What is needed
If a line of the entries below includes the word "agent", it counts; state the total and nothing further.

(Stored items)
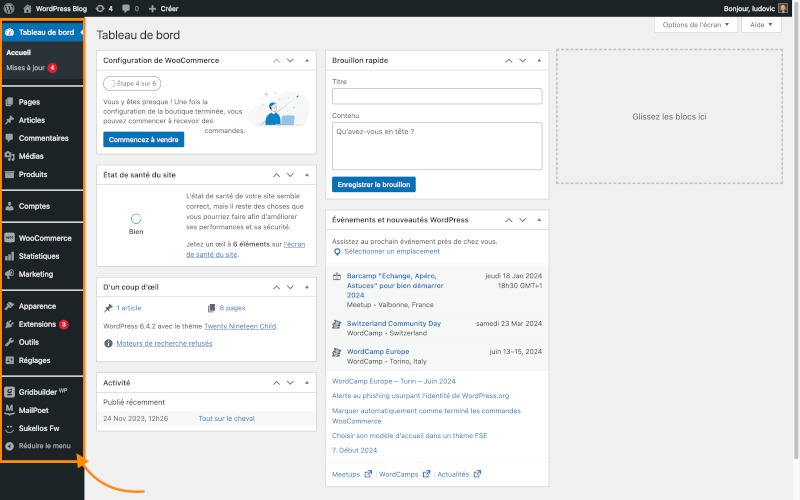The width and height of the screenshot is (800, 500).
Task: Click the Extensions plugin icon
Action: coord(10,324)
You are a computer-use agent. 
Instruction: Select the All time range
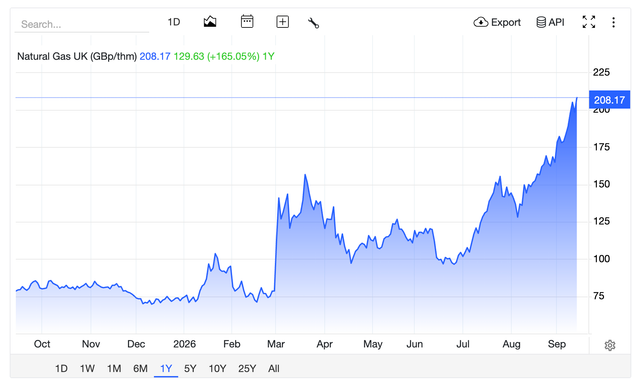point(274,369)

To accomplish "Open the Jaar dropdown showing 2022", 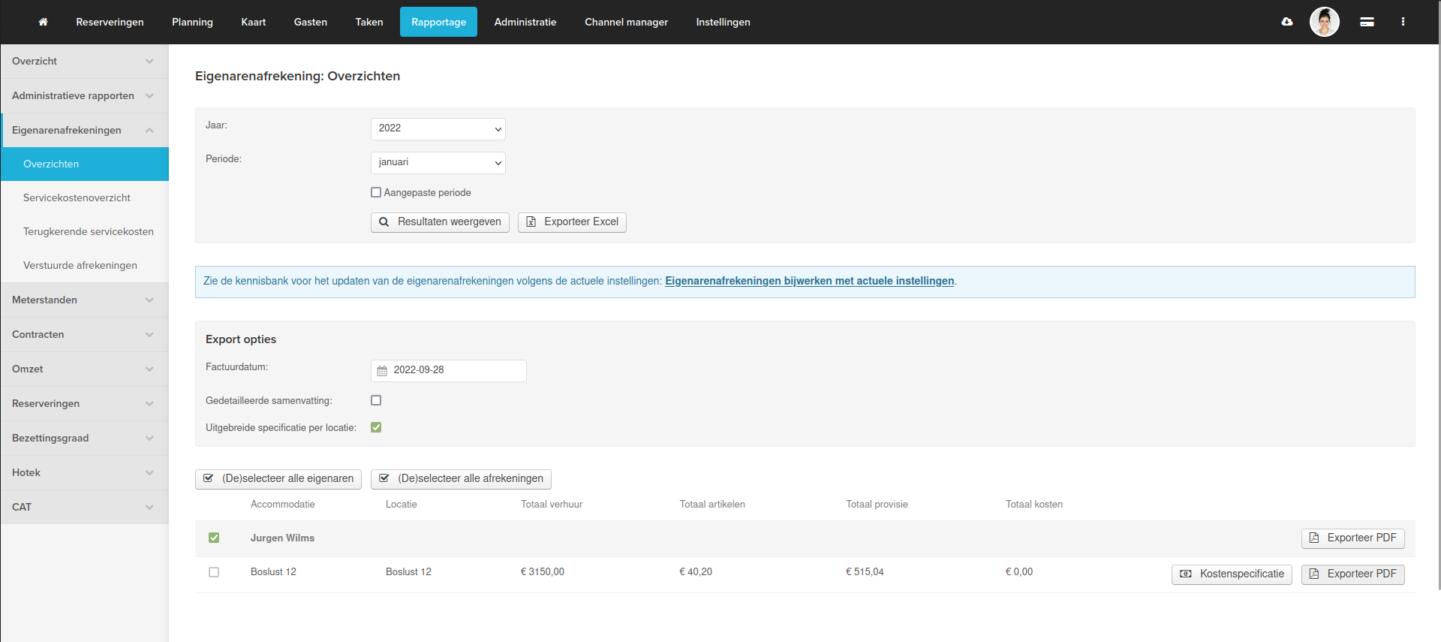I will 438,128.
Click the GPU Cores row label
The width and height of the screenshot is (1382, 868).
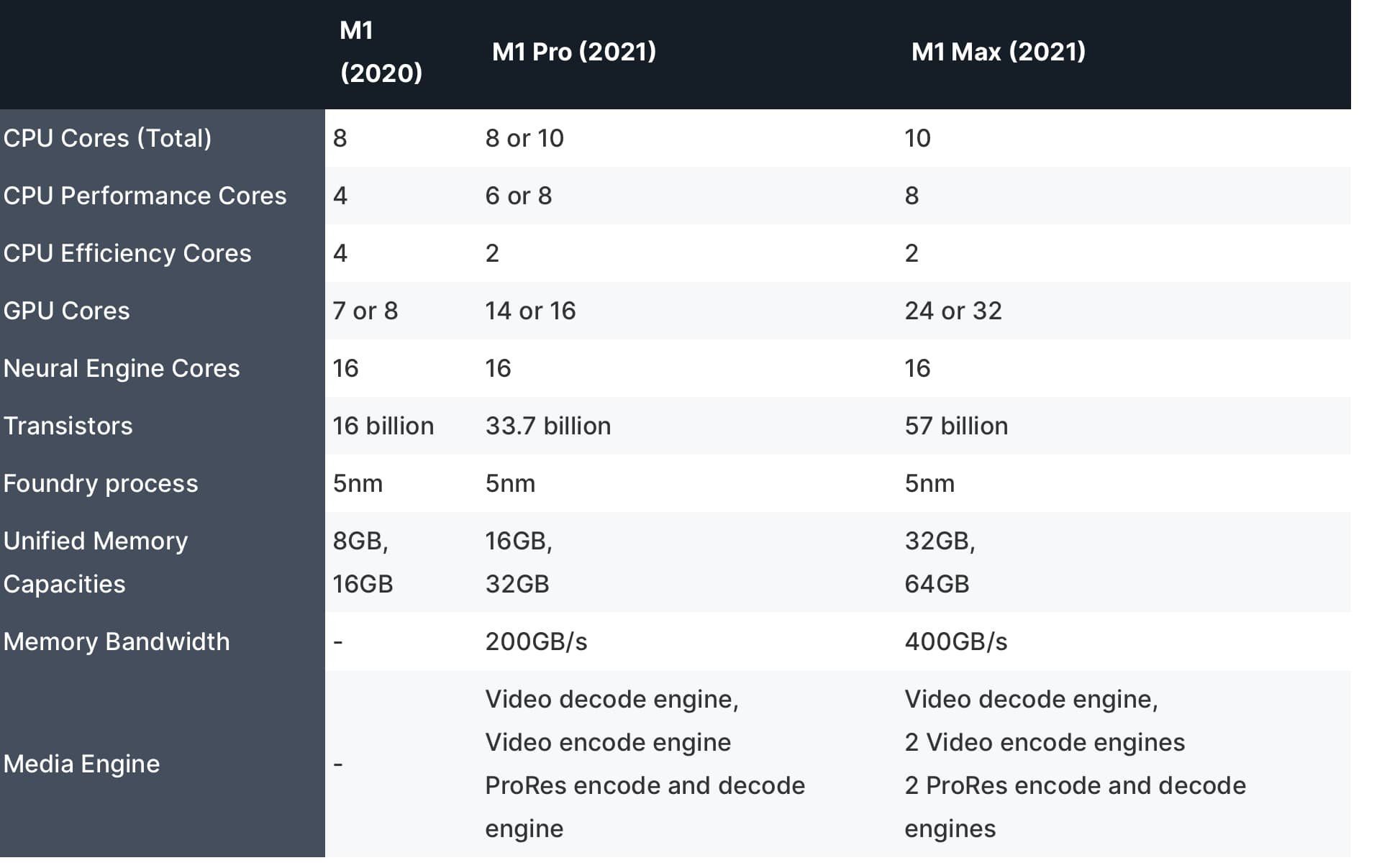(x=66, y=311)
* * *
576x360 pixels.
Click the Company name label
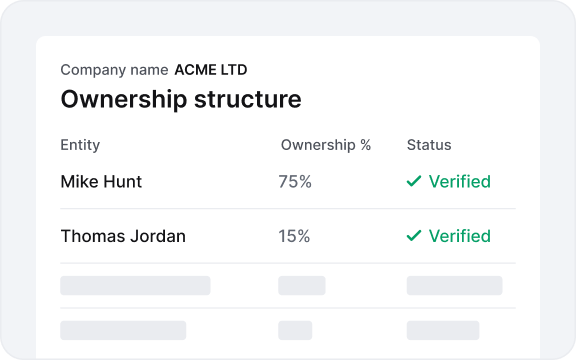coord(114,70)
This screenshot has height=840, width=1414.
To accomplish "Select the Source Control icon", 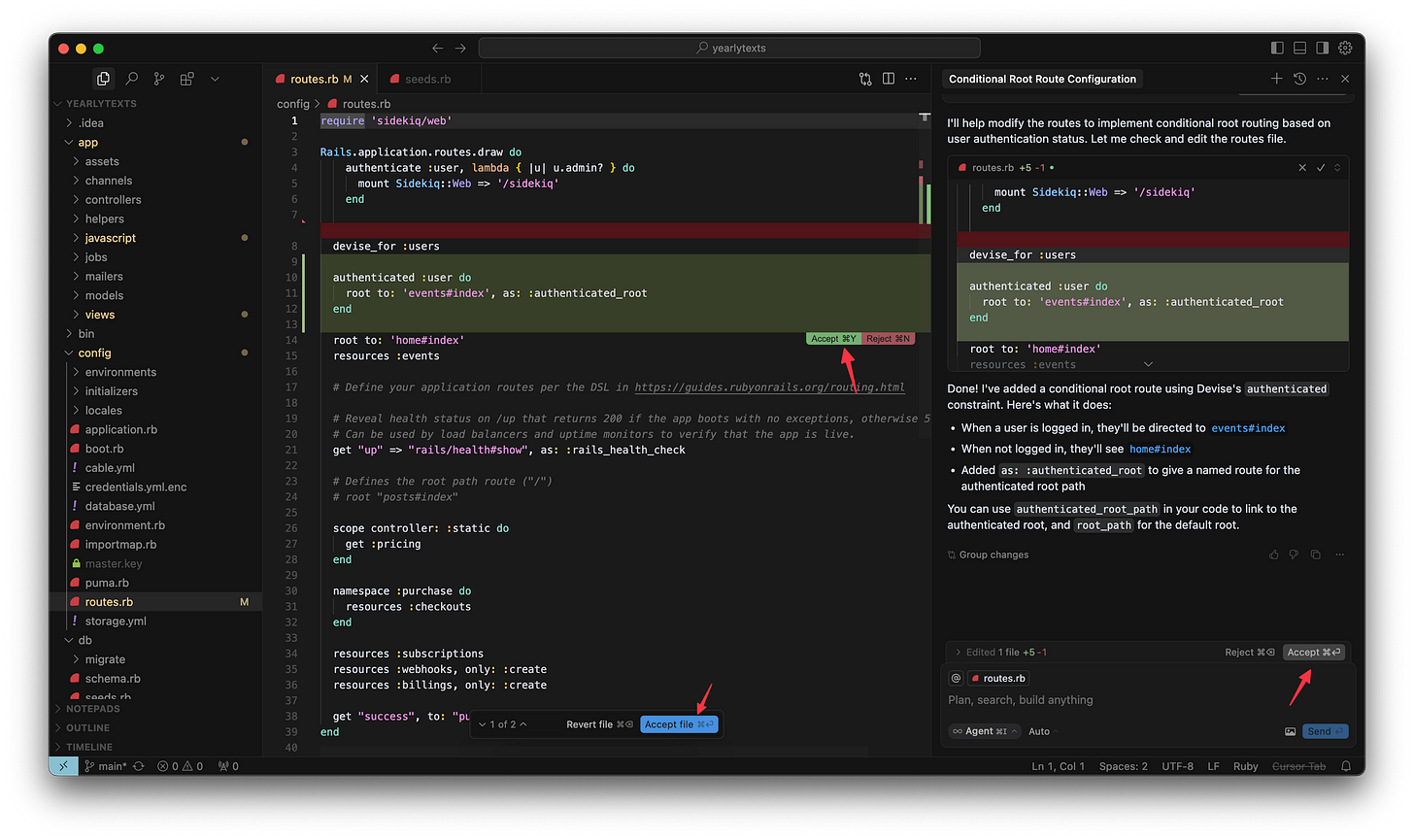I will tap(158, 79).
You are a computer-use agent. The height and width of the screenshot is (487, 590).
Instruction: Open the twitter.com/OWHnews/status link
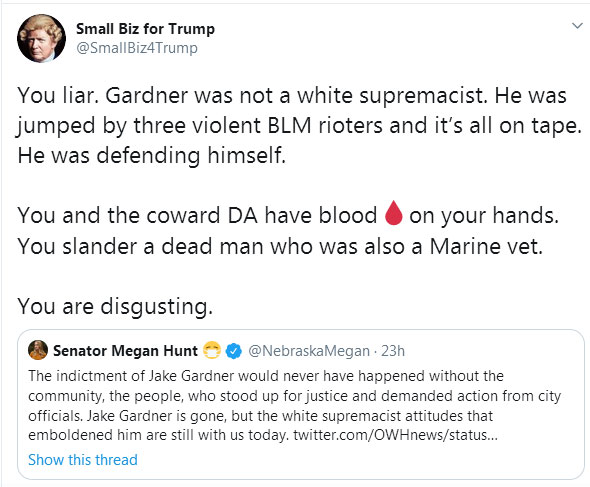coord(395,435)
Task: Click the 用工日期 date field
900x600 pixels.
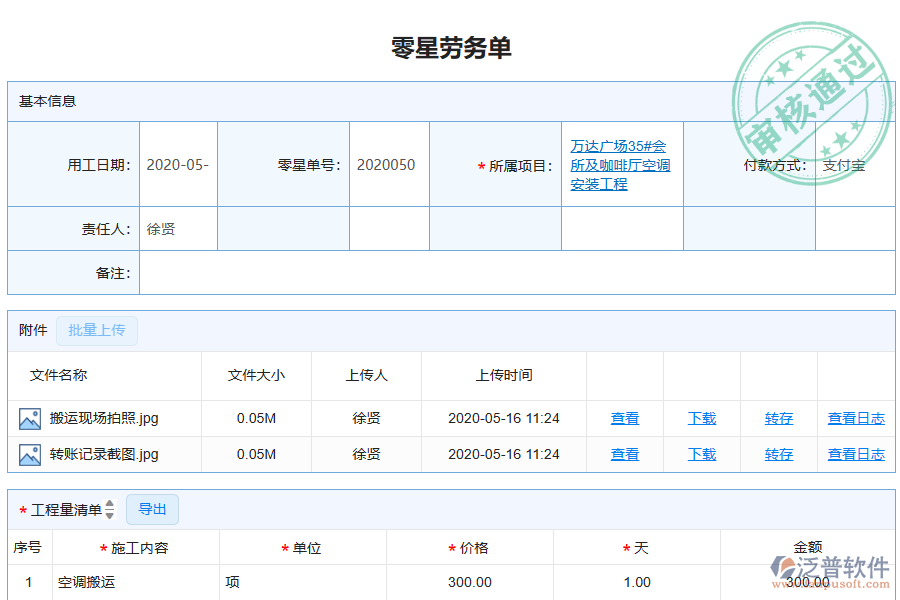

Answer for the task
2